To avoid unnecessary investigation, several clinical prediction tools have been devised that incorporate symptoms, signs and risk factors to stratify patients into low or high risk for DVT (Table 8.2). This has been used along with D-dimer testing and ultrasonography to develop a diagnostic algorithm for patients with suspected DVT (Figure 8.5).
Table 8.2 Clinical model for predicting pretest probability of DVT (Wells’ score).
Clinical characteristics | Score |
Active malignancy (ongoing treatment or palliative) | 1 |
Immobilisation by paralysis or plaster dressings | 1 |
Recently bedridden for >3 days or major surgery within previous 4 weeks | 1 |
Localised tenderness along the distribution of the deep venous system | 1 |
Whole leg swollen (thigh and calf) | 1 |
Calf swelling >3 cm compared to asymptomatic leg (measured 10 cm below tibial tuberosity) | 1 |
Pitting oedema (confined to symptomatic leg) | 1 |
Collateral superficial veins (non-varicosed) | 1 |
Previous documented DVT | 1 |
Alternative diagnosis at least as likely as DVT | −2 |
Source: Zierler (2004). Reproduced by permission of Wolters Kluwer Health.
DVT likely if score ≥2, unlikely if score ≤1.

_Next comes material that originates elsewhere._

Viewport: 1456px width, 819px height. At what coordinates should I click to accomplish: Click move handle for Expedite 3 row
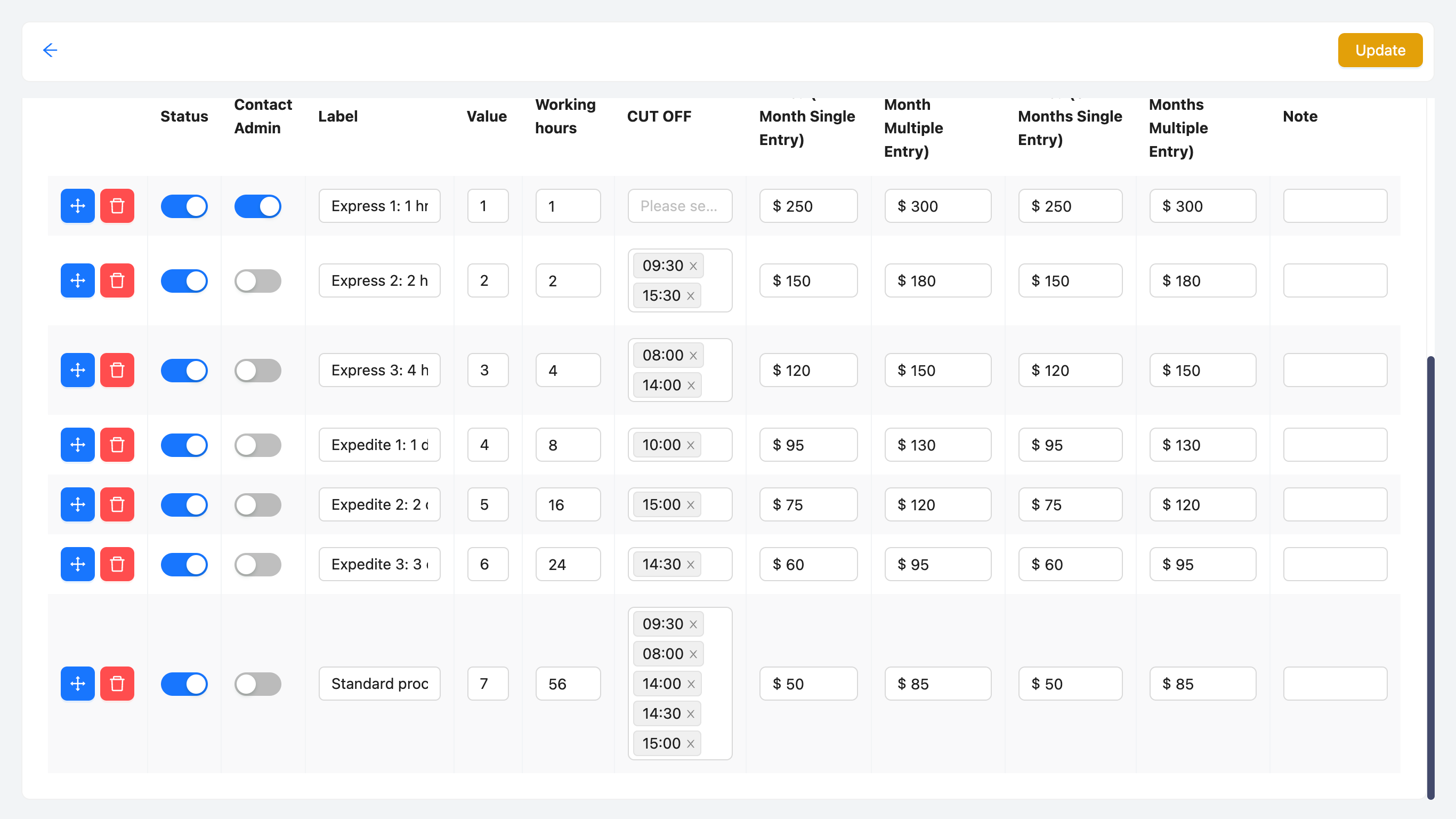click(x=77, y=565)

Low probability of DVT 0; high probability ≥3.
Complications of DVT
The main complications of DVT are pulmonary embolism (PE), venous insufficiency and recurrent thrombosis.
Pulmonary embolism
PE is a serious complication of DVT, with a reported 30-day mortality rate of approximately 10%. A massive PE results from a large embolus that obstructs the main pulmonary artery, leads to acute right ventricular failure and can be fatal. Smaller emboli lodge more distally in the pulmonary arterial tree and cause cardiorespiratory symptoms (Box 2). Diagnosing PE always requires a high index of suspicion as some may present with very little symptoms. Most PE are multiple and commonly affect the lower lobes. The ‘gold standard’ for diagnosis is a pulmonary angiogram. This is an expensive, invasive test that requires trained radiologists and co-operative patients and has therefore largely been reserved for patients in whom non-invasive tests are inconclusive. Computed tomography pulmonary angiography (CTPA) has now taken over as the investigation of choice for diagnosing PE. This is a non-invasive, fast, widely available test that allows visualisation of the entire lung fields as well as the pulmonary tree (Figure 8.6). Alternative diagnoses can therefore be determined. However, problems with the above-mentioned investigations are high radiation exposures, which can be problematic in pregnancy and contrast media and may cause nephrotoxicity or anaphylaxis. In these circumstances, a ventilation/perfusion scan is a safer alternative. Treatment for PE centres around anticoagulation and supportive cardiorespiratory measures. Massive PE resulting in haemodynamic compromise (hypoxia, tachycardia and hypotension) is an indication for thrombolysis. Surgical management of massive PE is no longer recommended.